#### Records to process
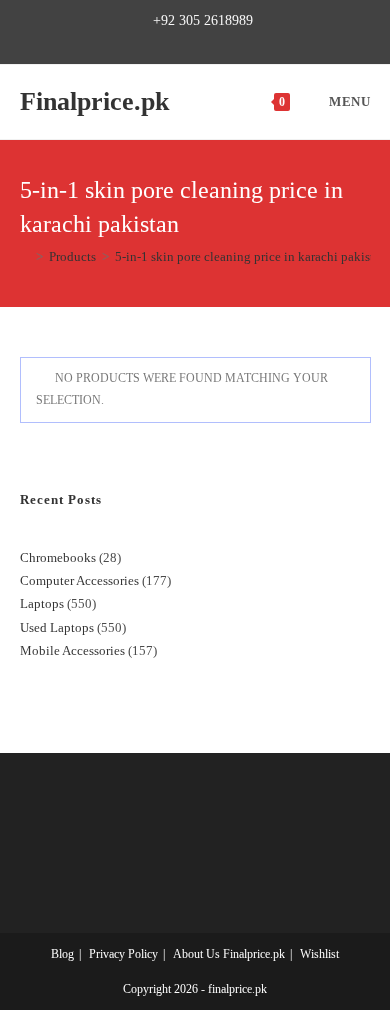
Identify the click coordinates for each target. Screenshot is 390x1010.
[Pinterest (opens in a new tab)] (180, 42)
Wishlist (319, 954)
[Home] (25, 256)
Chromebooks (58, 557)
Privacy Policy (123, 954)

#### Work instruction
Find the line with "[Pinterest (opens in a new tab)] (180, 42)" in the listing. Reproduce it and all the lines after it, exactly, through the last line.

#### Output of the task
[Pinterest (opens in a new tab)] (180, 42)
Wishlist (319, 954)
[Home] (25, 256)
Chromebooks (58, 557)
Privacy Policy (123, 954)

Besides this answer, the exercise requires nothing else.